In the records that follow, find each line with the word "agent" and copy it.

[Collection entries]
========================================

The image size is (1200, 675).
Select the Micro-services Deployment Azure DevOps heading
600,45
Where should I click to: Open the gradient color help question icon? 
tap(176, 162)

========================================

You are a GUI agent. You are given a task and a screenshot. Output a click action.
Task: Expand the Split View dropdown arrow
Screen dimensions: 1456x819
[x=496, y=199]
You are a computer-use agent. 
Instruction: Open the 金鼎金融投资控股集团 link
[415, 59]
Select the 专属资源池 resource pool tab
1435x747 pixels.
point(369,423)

========================================

→ Solution for this exercise:
You are a GUI agent. You are given a task and a screenshot. Output a click action.
You are a computer-use agent. 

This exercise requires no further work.